• RECORDS SHOWN
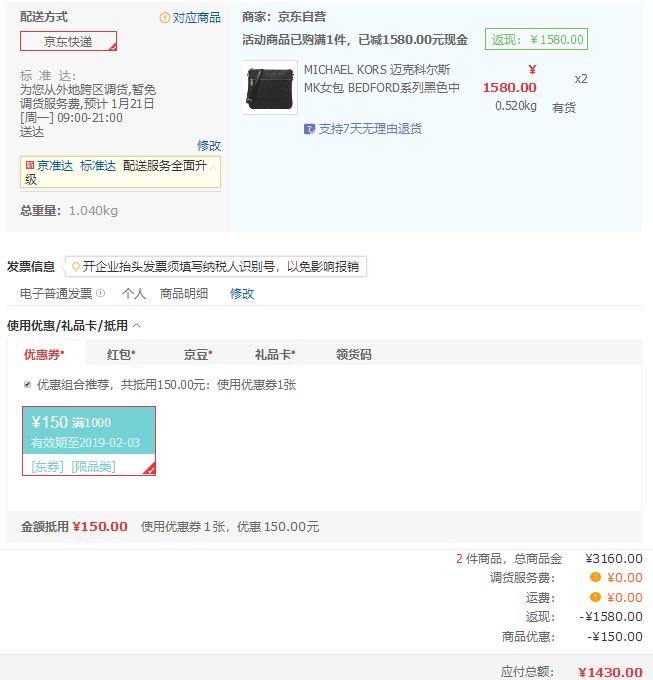This screenshot has height=680, width=653.
Task: Click the orange help icon for 运费
Action: pos(595,597)
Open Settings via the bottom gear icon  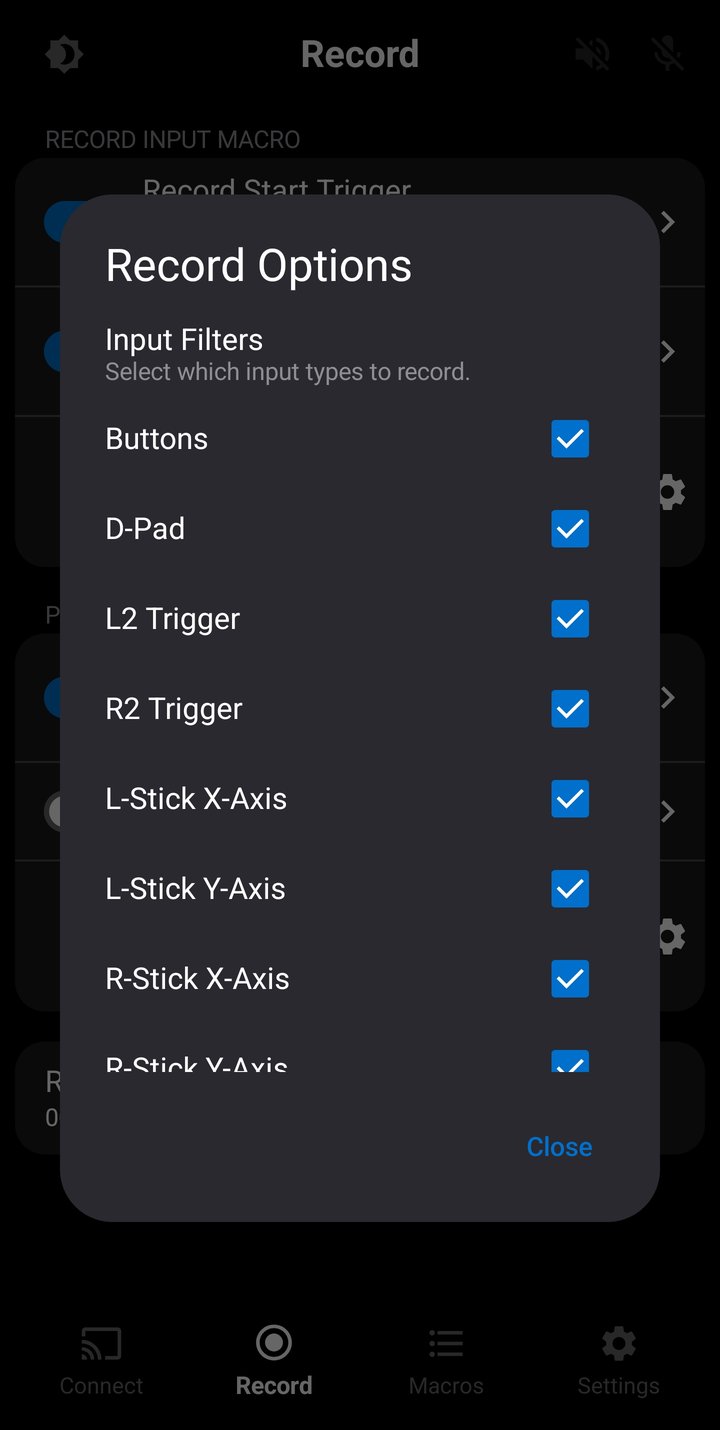[618, 1343]
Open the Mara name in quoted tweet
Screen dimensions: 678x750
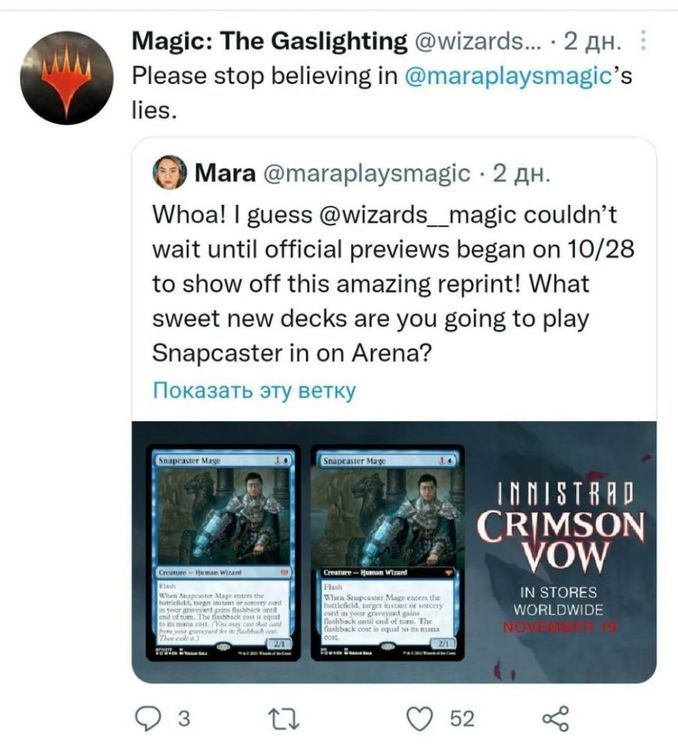pos(225,173)
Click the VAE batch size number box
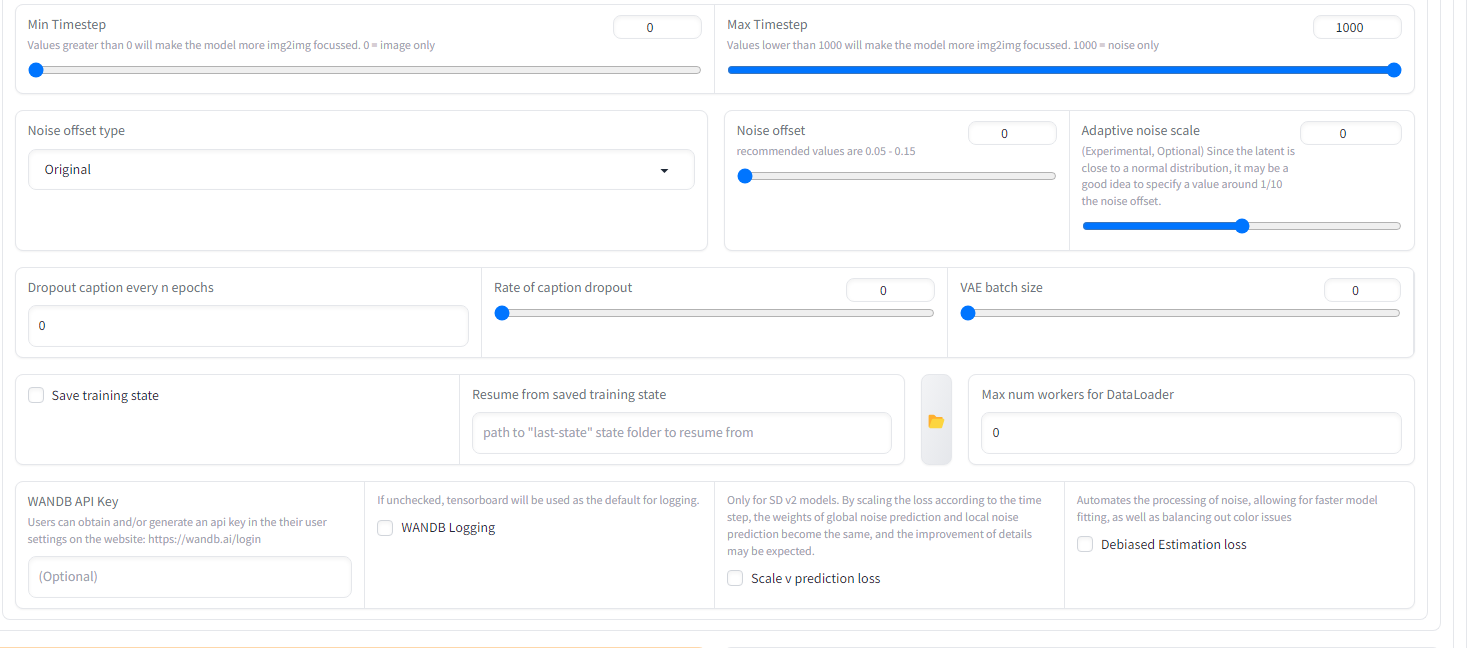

• AIM OF THE TASK
With the pictures omitted, print precisely the lines from the one with "Open the Mara name in quoted tweet" to the final line of the records, both included.

• RESPONSE TO THE TASK
Open the Mara name in quoted tweet
Screen dimensions: 678x750
pos(225,173)
Click the VAE batch size number box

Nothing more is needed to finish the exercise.